*** Begin section ***
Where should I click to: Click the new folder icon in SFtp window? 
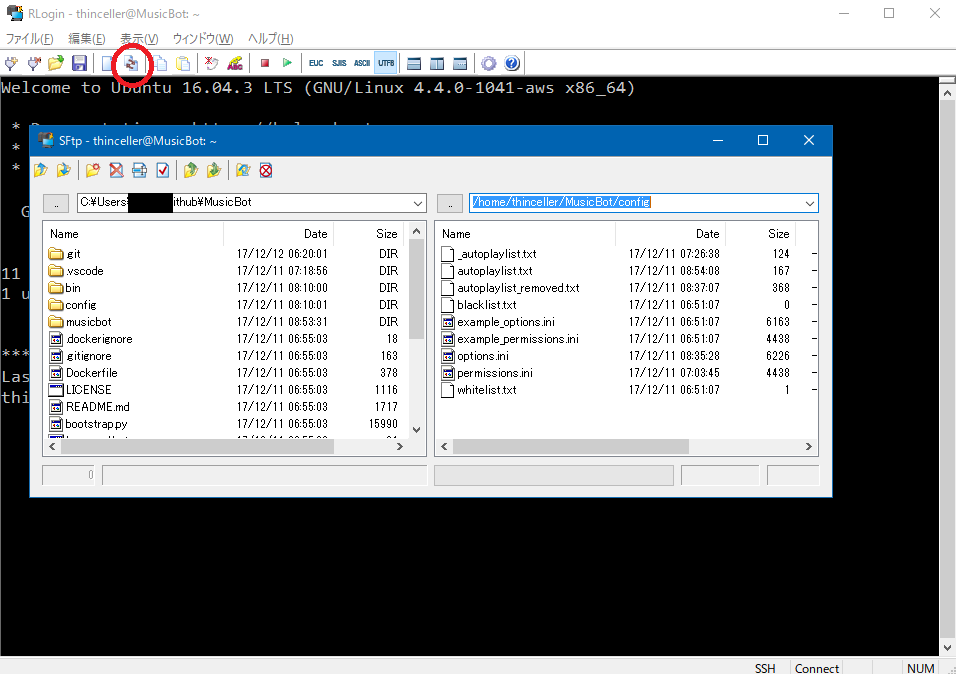point(93,170)

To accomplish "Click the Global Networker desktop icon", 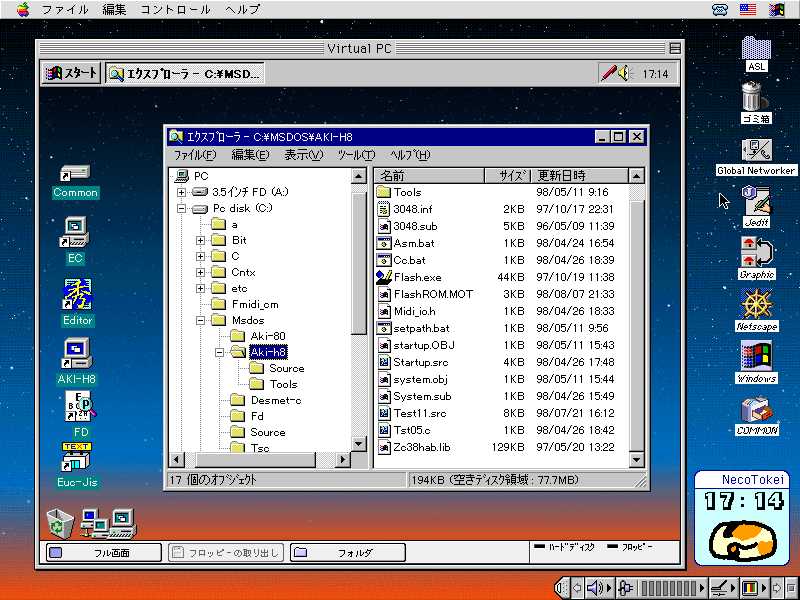I will click(x=756, y=151).
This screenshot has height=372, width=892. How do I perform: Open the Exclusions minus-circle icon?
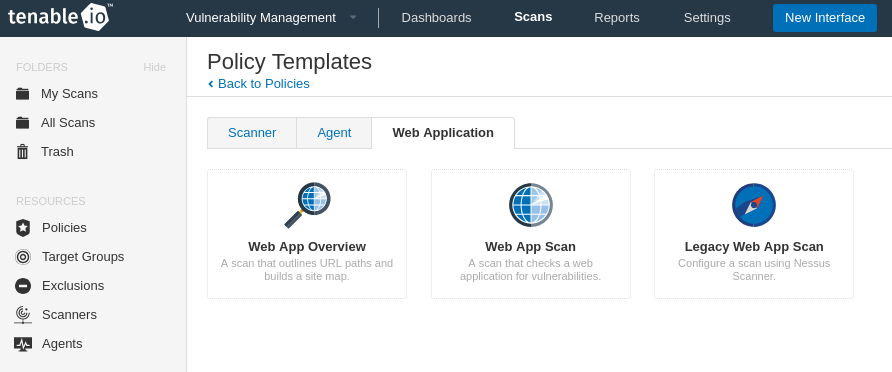pos(23,286)
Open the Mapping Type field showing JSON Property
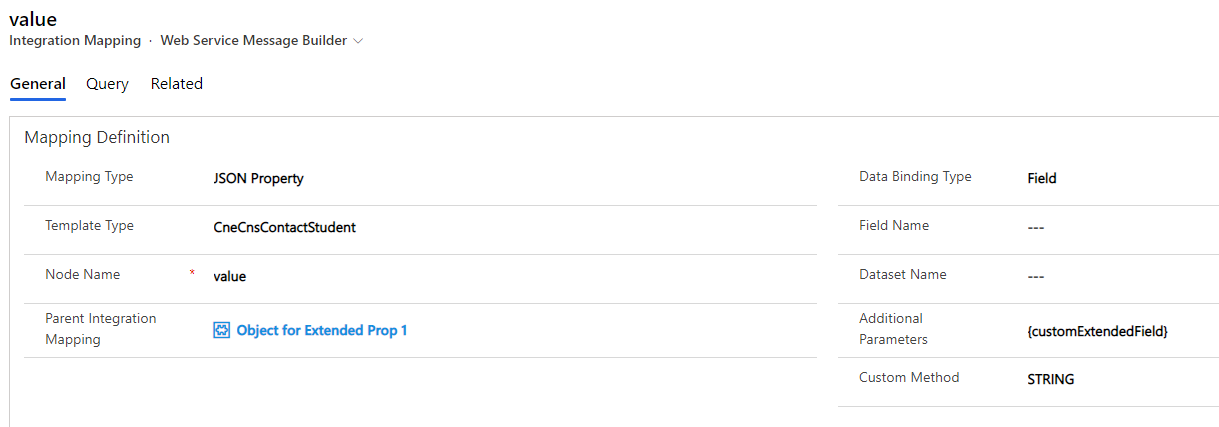This screenshot has height=427, width=1219. click(259, 178)
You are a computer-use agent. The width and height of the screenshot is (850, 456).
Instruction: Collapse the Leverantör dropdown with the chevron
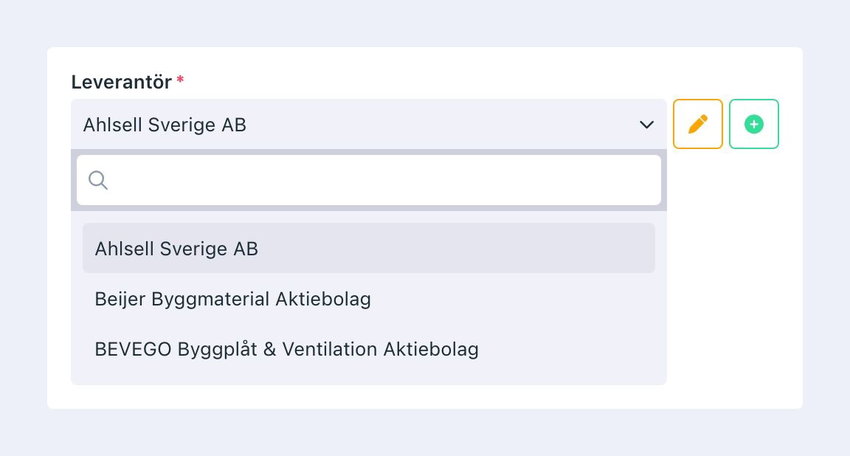pos(646,125)
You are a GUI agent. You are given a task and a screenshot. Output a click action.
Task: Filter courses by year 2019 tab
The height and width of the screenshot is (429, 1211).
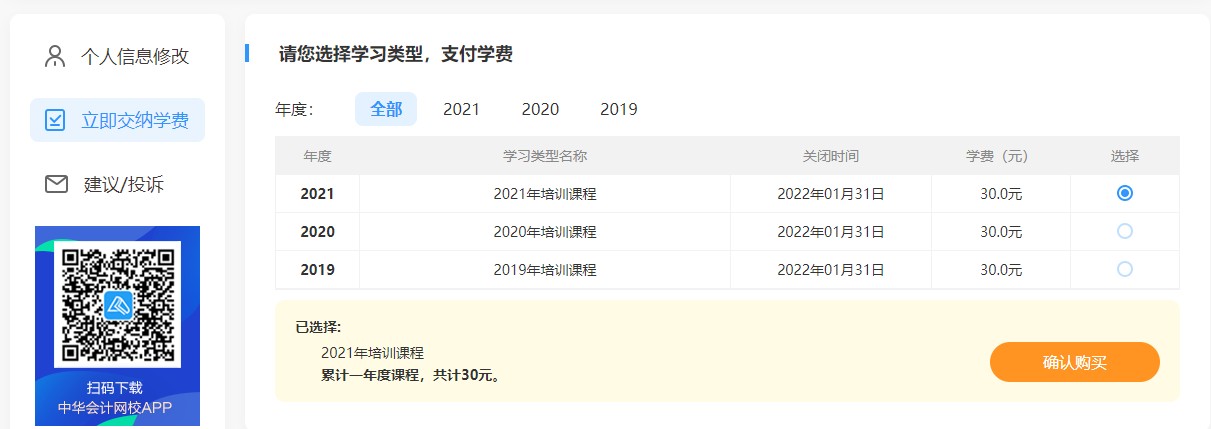coord(618,109)
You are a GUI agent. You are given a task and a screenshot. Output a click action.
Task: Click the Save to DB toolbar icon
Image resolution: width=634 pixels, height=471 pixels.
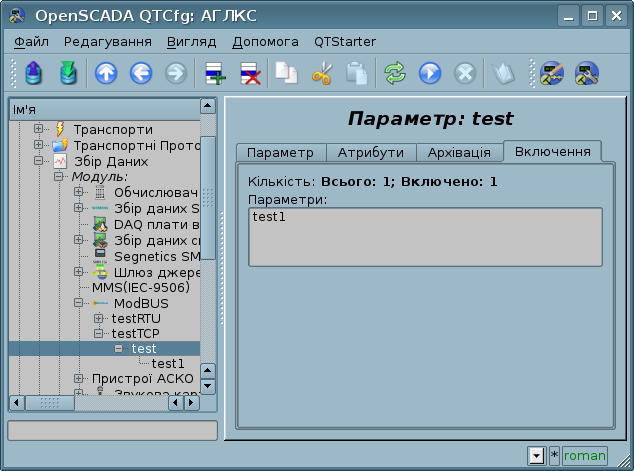[67, 73]
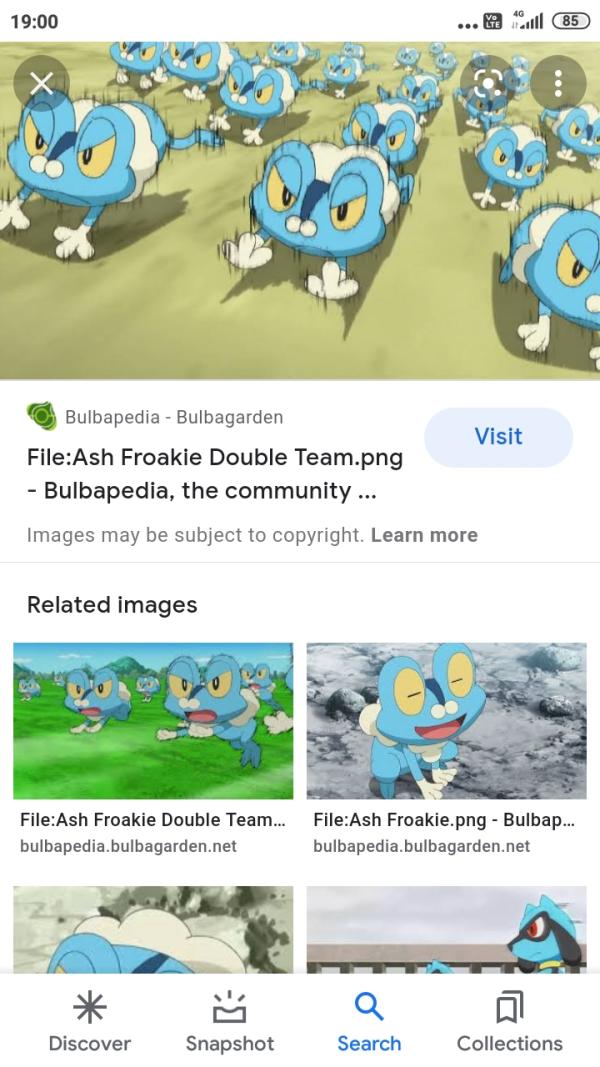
*** End section ***
[Instructions to follow] An exact copy is needed of the lines running from the one containing "Open the Mapping" through the last line of the material, and of no others; pictures stay out.

[Exercise response]
Open the Mapping Type field showing JSON Property
This screenshot has height=427, width=1219. click(259, 178)
You are a computer-use agent. The width and height of the screenshot is (850, 456).
Instruction: Collapse the Leverantör dropdown with the chevron
pos(646,125)
You are a GUI agent. You are given a task and a screenshot. Output a click action.
Task: Filter courses by year 2019 tab
The height and width of the screenshot is (429, 1211).
coord(618,109)
You are a GUI agent. You are given a task and a screenshot. Output a click action.
Task: Click the Save to DB toolbar icon
Image resolution: width=634 pixels, height=471 pixels.
[67, 73]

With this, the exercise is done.